Cylinders having compression below the minimum specified should be further checked to determine whether leakage is past the exhaust valve, intake valve, or piston. Excessive leakage can be detected (during the compression check):

  1. At the exhaust valve by listening for air leakage at the exhaust outlet;
  2. At the intake valve by escaping air at the air intake; and
  3. Past the piston rings by escaping air at the engine breather outlets.

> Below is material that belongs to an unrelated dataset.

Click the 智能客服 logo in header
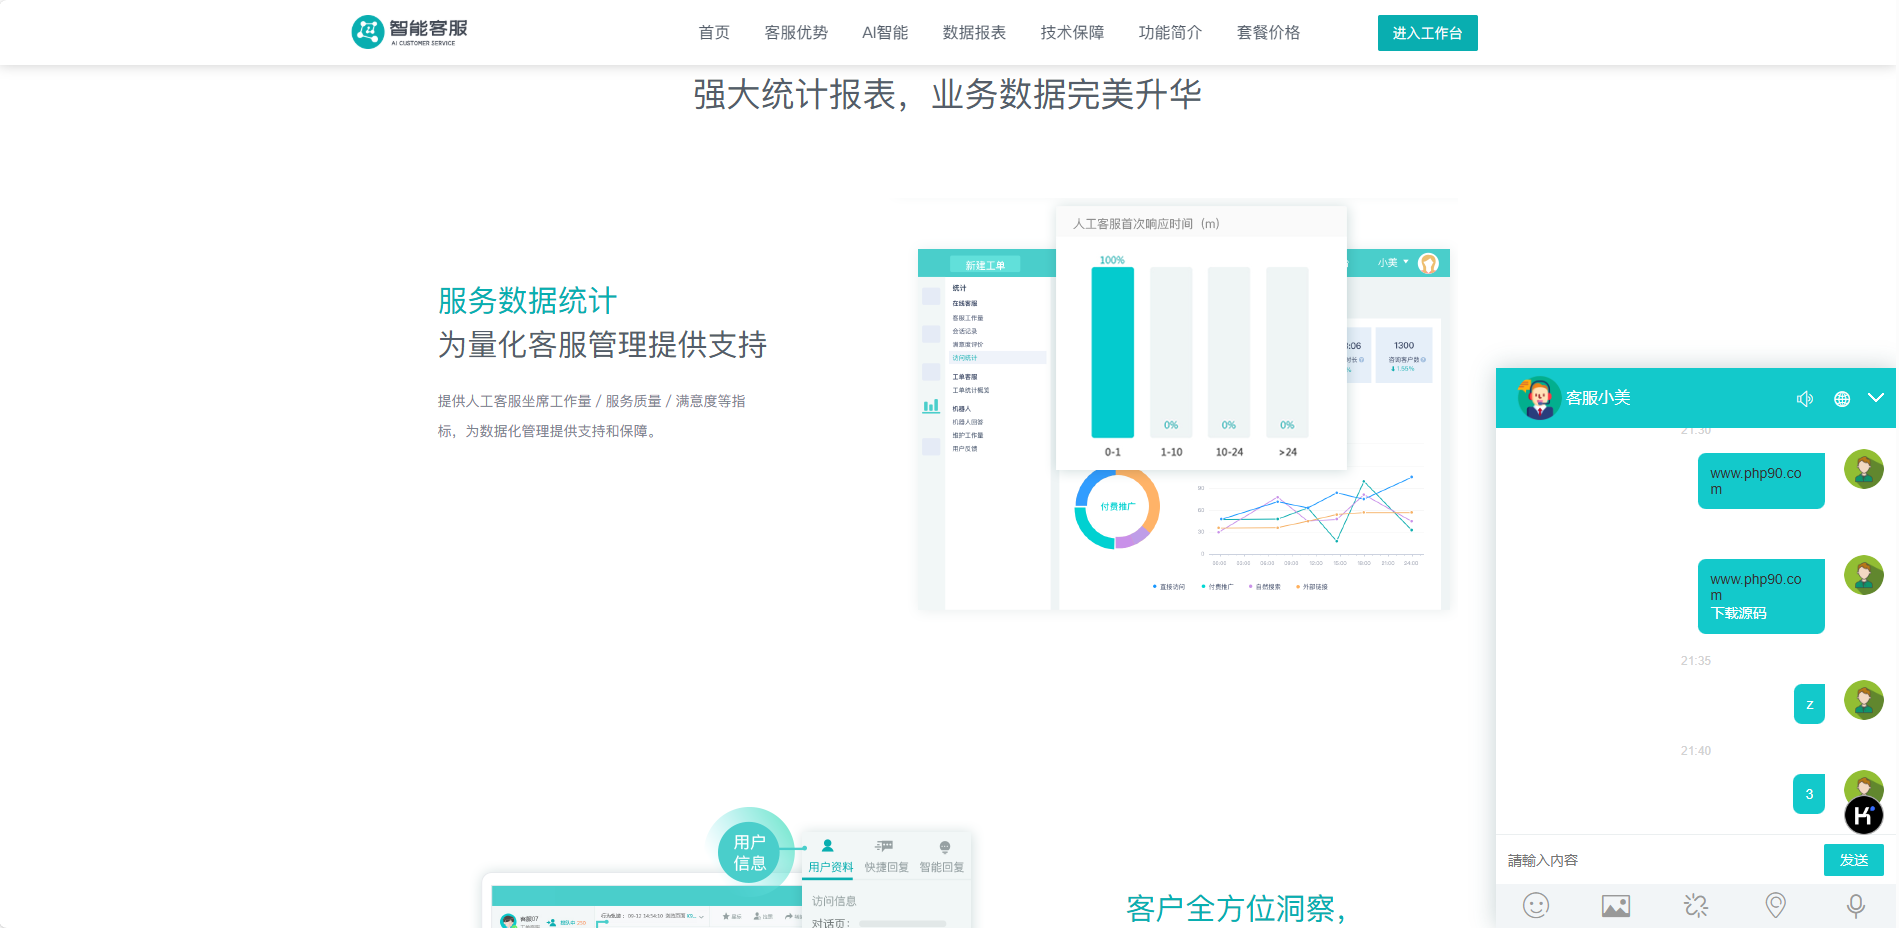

Next to valve blow-by, the most frequent cause of compression leakage is excessive leakage past the piston. This leakage may occur because of lack of oil. To check this possibility, apply engine oil into the cylinder and around the piston. Then, re-check the compression. If this procedure raises compression to or above the minimum required, continue the cylinder in service. If the cylinder pressure readings still do not meet the minimum requirement, replace the cylinder. When it is necessary to replace a cylinder as a result of low compression, record the cylinder number and the compression value of the newly installed cylinder on the compression check sheet.

Cylinder Replacement

Reciprocating engine cylinders are designed to operate for a specified time before normal wear requires their overhaul. If the engine is operated as recommended and proficient maintenance is performed, the cylinders normally last until the engine has reached its TBO. It is known from experience that materials fail and engines are abused through incorrect operation; this has a serious effect on cylinder life. Another reason for premature cylinder change is poor maintenance. Therefore, exert special care to ensure that all the correct maintenance procedures are adhered to when working on the engine. Some of the reasons for cylinder replacement are:

  1. Low compression
  2. High oil consumption in one or more cylinders
  3. Excessive valve guide clearance
  4. Loose intake pipe flanges
  5. Loose or defective spark plug inserts
  6. External damage, such as cracks

The cylinder is always replaced as a complete assembly, which includes piston, rings, valves, and valve springs. Obtain the cylinder by ordering the cylinder assembly under the part number specified in the engine parts catalog. Parts, such as valve springs, rocker arms, and rocker box covers, may be replaced individually.

Normally, all the cylinders in an engine are similar, all are standard size or all a certain oversize, and all are steel bore or all are chrome-plated. The size of the cylinder is indicated by a color code around the barrel between the attaching flange and the lower barrel cooling fin. In some instances, air-cooled engines are equipped with chrome-plated cylinders. Chrome-plated cylinders are usually identified by a paint band around the barrel between the attaching flange and the lower barrel cooling fin. This color band is usually international orange.

When installing a chrome-plated cylinder, do not use chrome-plated piston rings. The matched assembly includes the correct piston rings. However, if a piston ring is broken during cylinder installation, check the cylinder marking to determine what ring, chrome-plated or otherwise, is correct for replacement. Similar precautions must be taken to be sure that the correct size rings are installed.

Correct procedures and care are important when replacing cylinders. Careless work or the use of incorrect tools can damage the replacement cylinder or its parts. Incorrect procedures in installing rocker-box covers may result in troublesome oil leaks. Improper torque on cylinder hold down nuts or cap-screws can easily result in a cylinder malfunction and subsequent engine failure.